FIX: Move all tests using subprocess to the same worker on windows #29981

timhoffm · 2025-04-28T20:26:05Z

This is a somewhat wild guess based on #29797 (comment)

which makes me think we are somehow crossing state what launching the subprocesses.

Using the xdist_group with --dist=loadgroup should put all tests of that group to the same worker according to https://pytest-xdist.readthedocs.io/en/stable/distribution.html. I've only added --dist=loadgroup to the windows pipelines, so tests on other systems are not affected at all.

The first step is to see whether this works in the PR. - But to be sure, it think we would need to put this on master and monitor whether the timeouts disappear.

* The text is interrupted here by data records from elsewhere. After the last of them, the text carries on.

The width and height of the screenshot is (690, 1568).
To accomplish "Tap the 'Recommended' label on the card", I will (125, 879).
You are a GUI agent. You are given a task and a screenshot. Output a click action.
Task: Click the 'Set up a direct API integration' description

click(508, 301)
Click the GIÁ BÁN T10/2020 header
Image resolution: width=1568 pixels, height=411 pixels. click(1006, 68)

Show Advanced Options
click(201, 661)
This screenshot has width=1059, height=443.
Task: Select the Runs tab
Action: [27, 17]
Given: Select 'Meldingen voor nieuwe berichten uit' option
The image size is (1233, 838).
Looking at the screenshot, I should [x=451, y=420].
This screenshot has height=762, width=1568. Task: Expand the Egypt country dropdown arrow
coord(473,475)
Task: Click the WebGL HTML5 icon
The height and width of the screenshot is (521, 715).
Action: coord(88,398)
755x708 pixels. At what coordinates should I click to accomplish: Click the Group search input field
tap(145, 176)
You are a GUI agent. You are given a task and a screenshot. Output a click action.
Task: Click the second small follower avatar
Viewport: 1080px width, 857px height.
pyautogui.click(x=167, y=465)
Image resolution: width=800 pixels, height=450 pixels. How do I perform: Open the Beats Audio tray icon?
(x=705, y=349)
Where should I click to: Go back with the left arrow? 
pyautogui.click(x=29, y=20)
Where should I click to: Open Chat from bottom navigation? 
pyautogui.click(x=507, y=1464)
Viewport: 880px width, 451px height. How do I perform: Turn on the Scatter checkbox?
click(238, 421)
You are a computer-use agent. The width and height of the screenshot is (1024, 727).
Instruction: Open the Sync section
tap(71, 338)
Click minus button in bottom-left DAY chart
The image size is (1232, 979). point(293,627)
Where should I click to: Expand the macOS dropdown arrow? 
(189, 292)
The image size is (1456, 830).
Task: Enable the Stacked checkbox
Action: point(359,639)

dstansby · 2025-04-28T21:13:37Z

Well it passes here 🎉 Comparing with latest main (that failed), the same number of tests were run, and the test time was about a minute slower here, which all checks out.

timhoffm · 2025-04-28T22:03:12Z

Trying to power-cycle, but apparently azure pipeline results are cached and not rerun 😞.

timhoffm · 2025-04-28T22:06:08Z

Ok second try (only reworded commit message to let azure believe this is new). Let's see if we can get this passing multiple times.

timhoffm · 2025-04-28T22:41:12Z

Second run also successful.

Yet another rewording. Three's the charm.

tacaswell · 2025-04-29T04:47:14Z

4 errors (two look like timeouts, one looks like a failure to read back a png and the last is some random test later when the warning about unclosed files got raised during GC and pytest failed the test it was in).

timhoffm · 2025-04-29T07:14:40Z

One of the failing tests was not marked with the xdist_group. -> fix and retry.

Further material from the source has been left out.